Jayden Hibbert finished the night in goal, but it was another team taking the headlines: Atlanta United lost 4-1 to Orlando City in the Lamar Hunt U.S. Open Cup quarterfinal on Tuesday night, a rematch after the teams drew 1-1 at Inter&Co Stadium on Saturday. The match kicked off at 7:30 p.m. ET and ended with Orlando turning a recent stalemate into a decisive win.
The scoreline mattered on its own, but the margin and the setting made it sharper: Atlanta had dominated the league meeting two days earlier — 56.5% possession, 20 shots to Orlando’s five and 1.48 expected goals to 0.40 — yet left central Florida with a heavy defeat in the cup. The quarterfinal field was composed entirely of MLS sides, and the winner will move on to face either Columbus Crew or New York City FC.
Coach rotation and injuries framed the night. Atlanta stayed in central Florida after the Saturday draw and opened Tuesday with a changed XI: Hibbert in goal behind a back line of Pedro Amador, Matt Edwards, Stian Gregersen, Ronald Hernández and Elías Báez; a midfield of Will Reilly, Jay Fortune and Cooper Sanchez; and Alexey Miranchuk and Emmanuel Latte Lath leading the attack. Miranchuk captained the side and entered the match with eight goal contributions in all competitions this season.
There were small storylines inside that selection. Jay Fortune started after scoring in a second consecutive match against Orlando on Saturday. Cooper Sanchez, back from an illness, returned to the starting midfield; he had opened his Atlanta account in the Round of 16 against Charlotte FC on April 28. Ronald Hernández made his fourth start of the 2026 season, his previous start having come in the Round of 32 at Chattanooga FC on April 15. Miguel Almirón was listed as questionable with a knee issue and Fafa Picault was a question mark because of a hamstring concern.
All of that planning — Atlanta had said it would keep an aggressive press despite Florida’s heat and humidity — collapsed into a few costly moments. Orlando scored at least once on a 1v1 chance against Hibbert, and one sequence described by observers had Atlanta players watching while Orlando won a free header in their own box. Those defensive lapses turned the match; pundits and local coverage singled out only Jay Fortune, Cooper Sanchez and Saba as positive performers for Atlanta on the night.
Hibbert, who was named in goal for the cup tie, spoke after the game in a manner that suggested a focus beyond the result. "I take every day with the mindset of trying to improve," he said, and later pointed to a teammate's influence: "He’s been a great tool for me." Those lines cut against the evening’s score but underline how the club is framing the campaign as a development path even in a knockout setting.
The defeat also reopened an older memory: Atlanta beat Orlando 2-0 at Inter&Co Stadium in the U.S. Open Cup semifinals in 2019, a result that now reads as a distant benchmark rather than a guide. The immediate consequence is simple and unforgiving — Atlanta are out of this year’s Open Cup, while Orlando advance and await either Columbus or New York City FC in the next round.

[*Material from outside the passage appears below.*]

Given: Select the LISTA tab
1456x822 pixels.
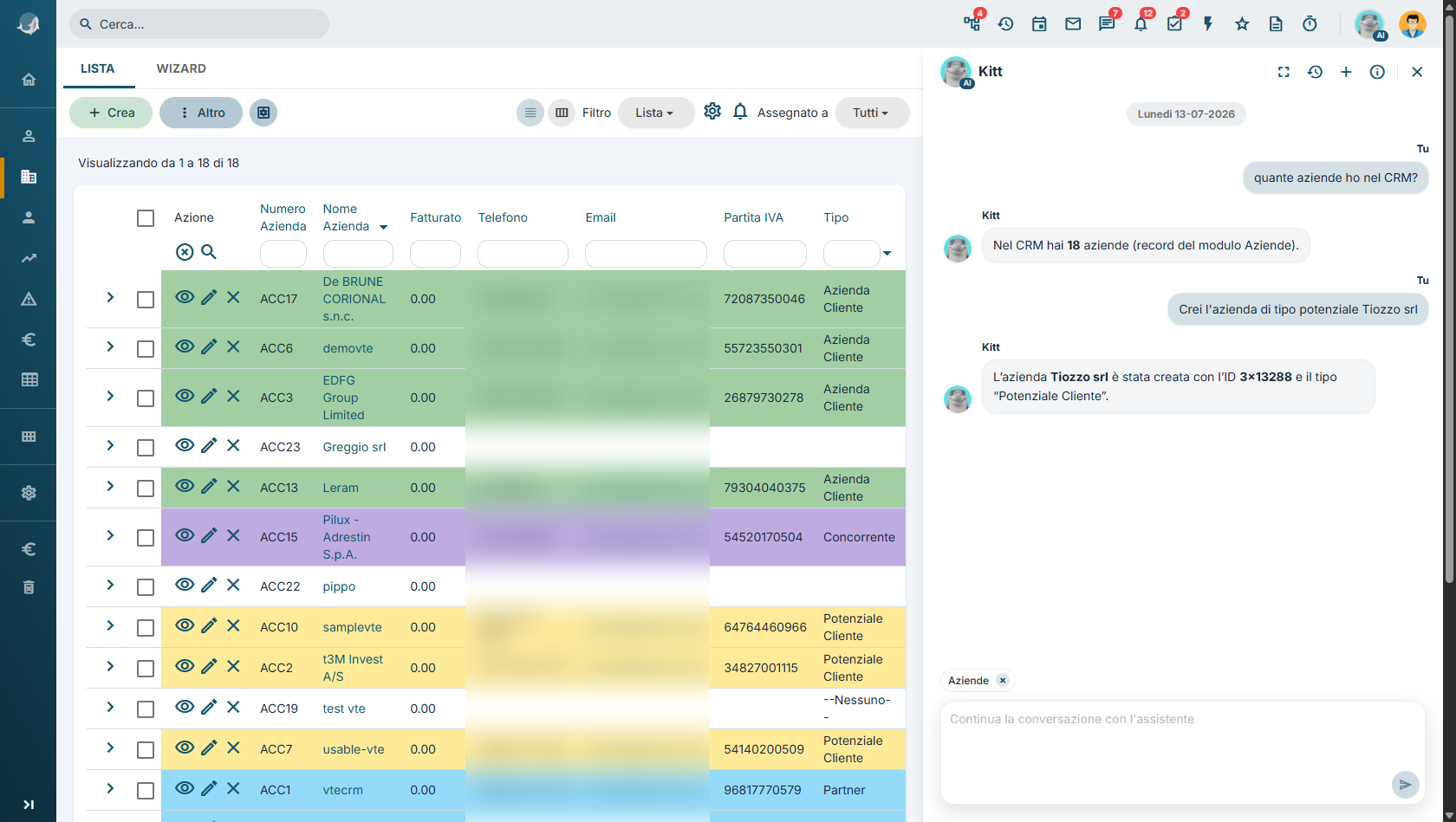Looking at the screenshot, I should (x=98, y=68).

For Hibbert and a rotated Atlanta side, the loss will demand an internal reckoning: the aggressive press that boasted superiority on Saturday failed to translate into defensive control when it mattered; the team’s experiments on selection and the lingering injury doubts about Almirón and Picault will be measured against the clarity of elimination. Hibbert’s insistence that he is working to improve is the last line of the night, but it also sets the test: can Atlanta convert lessons learned in defeat into answers before league play resumes?